During our three year tussle with breast cancer, my wife and I enjoyed the care of several Ellis Fischel nurses, and I completely agree with the sentiments in this letter.

I remember many of them by name, in particular Nurse Mary, Dr. Michael Perry's long-time partner-in-care; and Nurse Dawn, whose breast cancer expertise was second to none.

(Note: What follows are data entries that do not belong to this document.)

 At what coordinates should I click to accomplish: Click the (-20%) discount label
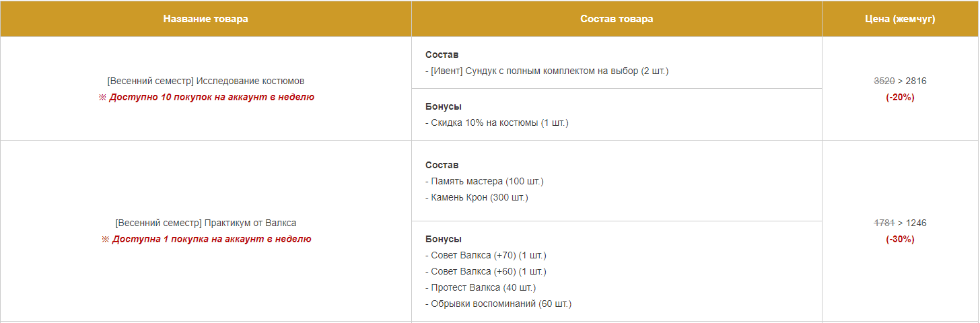pos(900,97)
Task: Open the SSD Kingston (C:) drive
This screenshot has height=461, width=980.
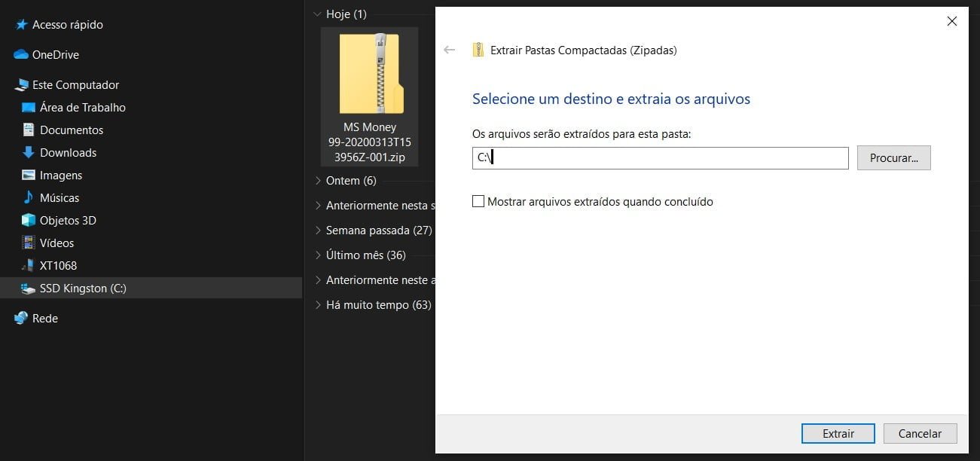Action: coord(83,288)
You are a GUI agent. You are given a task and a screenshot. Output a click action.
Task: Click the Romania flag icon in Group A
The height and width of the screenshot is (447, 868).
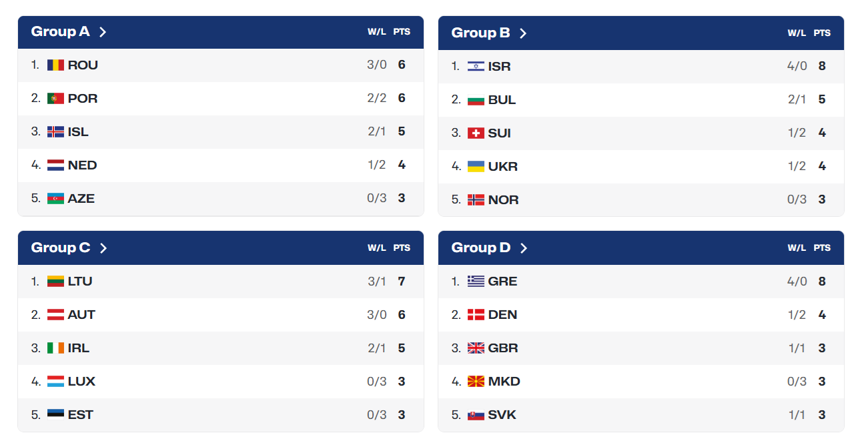55,65
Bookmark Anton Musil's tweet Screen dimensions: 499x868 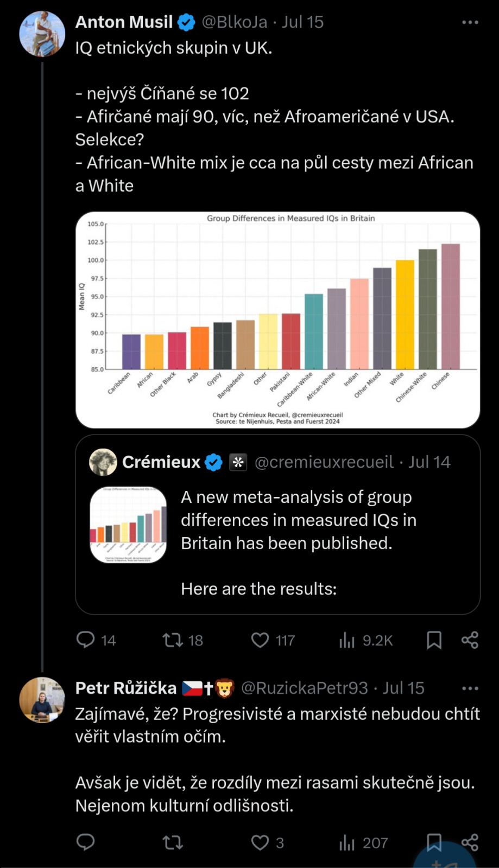(x=434, y=640)
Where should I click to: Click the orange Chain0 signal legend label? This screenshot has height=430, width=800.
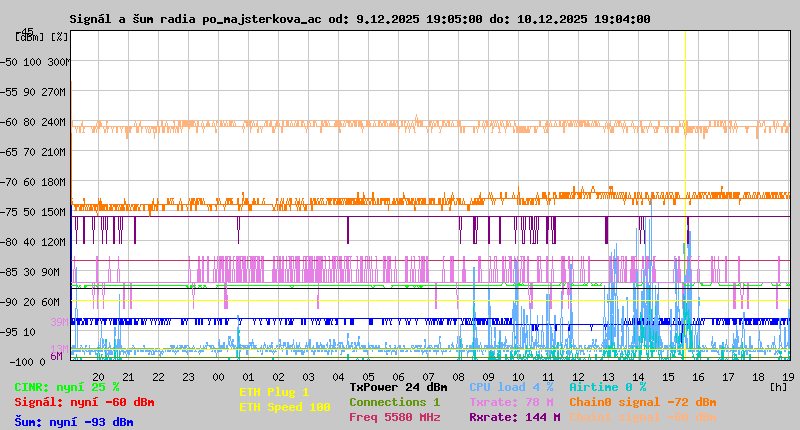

Nurse Dawn's gentle, informed conversations convinced us to join a long-term study of various chemotherapy combinations that are now helping other women.

Nurse Mary's gentle hands, gentle voice, and no-nonsense demeanor -- a powerful combination in cancer care -- guided us through some of the most agonizing moments in our journey: the whole body physical exams where the nurse or the physician carefully palpates the patient, looking for enlarged lymph nodes or any other signs of cancer's spread or return.

I wrote about our experience several times, and recall this passage:

"When the tumor started to shrink after Alison's first round of chemo -- the drugs Adriamycin and Cytoxan -- Nurses Mary and Dawn couldn't restrain their delight. 'And you haven't even met Taxol!' Mary said, referencing a chemo to come."

"Months later, during pre-planning for surgery, Alison's MRI and other imaging data was so clean, medical students and radiology fellows gathered to look at the pix, inspiring and educational windows into the heart of modern medicine and the soul of a powerful team."

--from "God and Medicine at Ellis Fischel"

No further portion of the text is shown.